(GIVEN DATA)

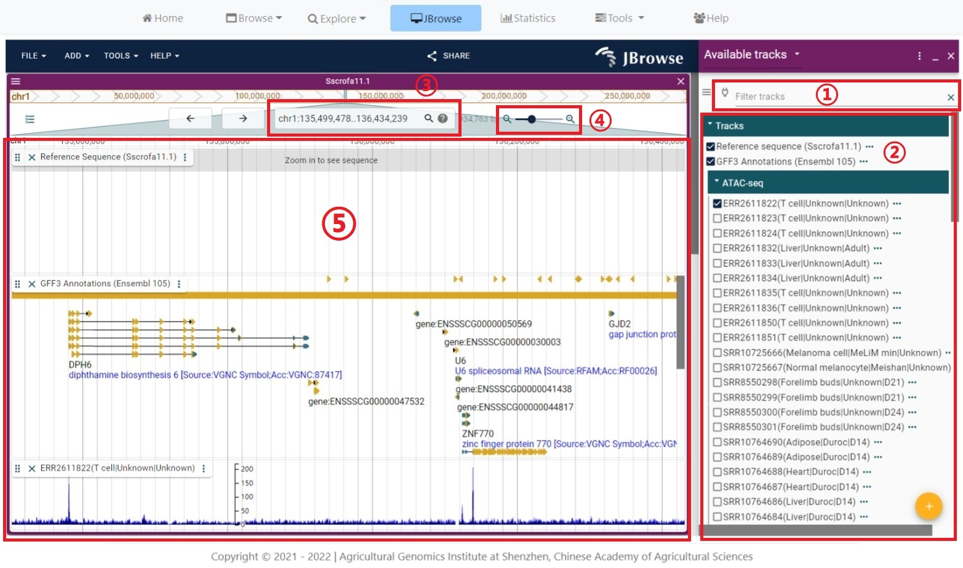The width and height of the screenshot is (963, 568).
Task: Click the Home link
Action: pos(162,18)
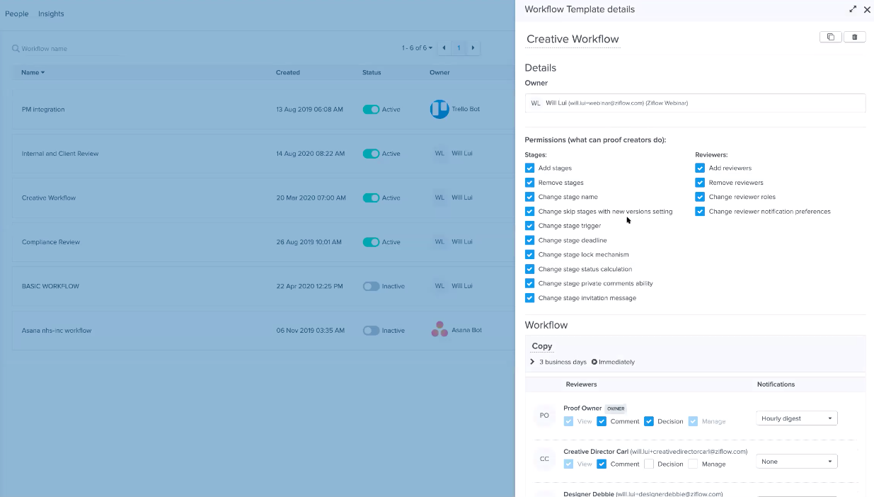Sort by the Name column header

coord(33,72)

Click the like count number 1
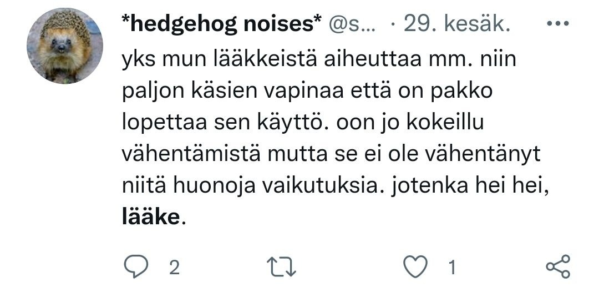click(x=451, y=268)
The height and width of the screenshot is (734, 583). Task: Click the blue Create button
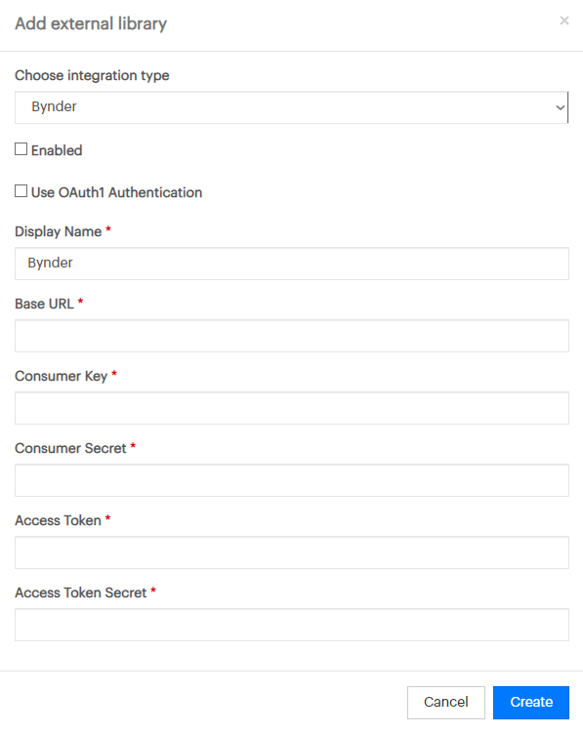[531, 702]
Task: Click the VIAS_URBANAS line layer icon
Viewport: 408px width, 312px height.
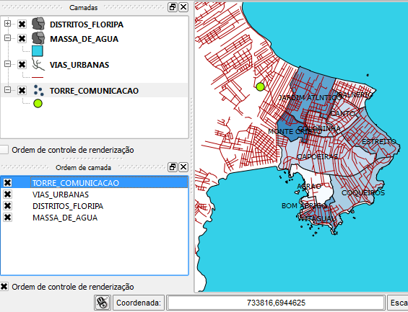Action: pos(38,64)
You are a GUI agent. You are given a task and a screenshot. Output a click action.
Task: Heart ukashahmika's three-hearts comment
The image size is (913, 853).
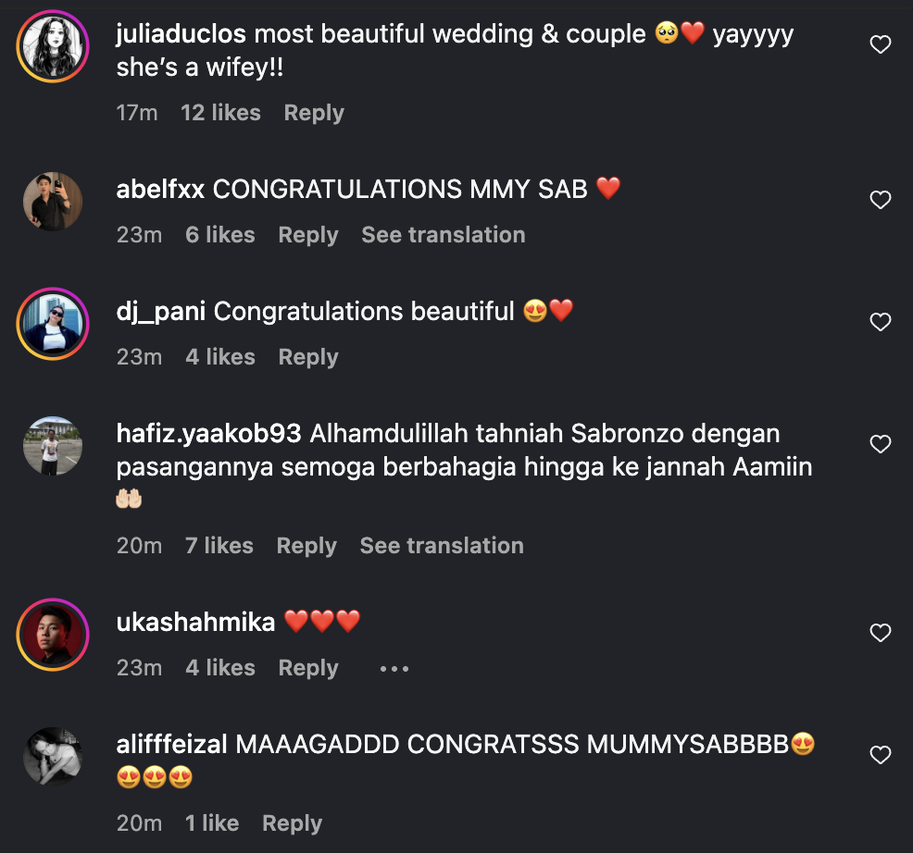(x=881, y=633)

(GOAL OF THE EXERCISE)
A word-for-word repeat is expected of the lines from the one with "The height and" to the end of the data, both included; pictures are not part of it.

(RESPONSE AREA)
The height and width of the screenshot is (734, 583). Task: Click the blue Create button
[531, 702]
Task: Click the VIAS_URBANAS line layer icon
Viewport: 408px width, 312px height.
Action: pos(38,64)
You are a GUI agent. You are given a task and a screenshot. Output a click action.
Task: Heart ukashahmika's three-hearts comment
The image size is (913, 853).
(x=881, y=633)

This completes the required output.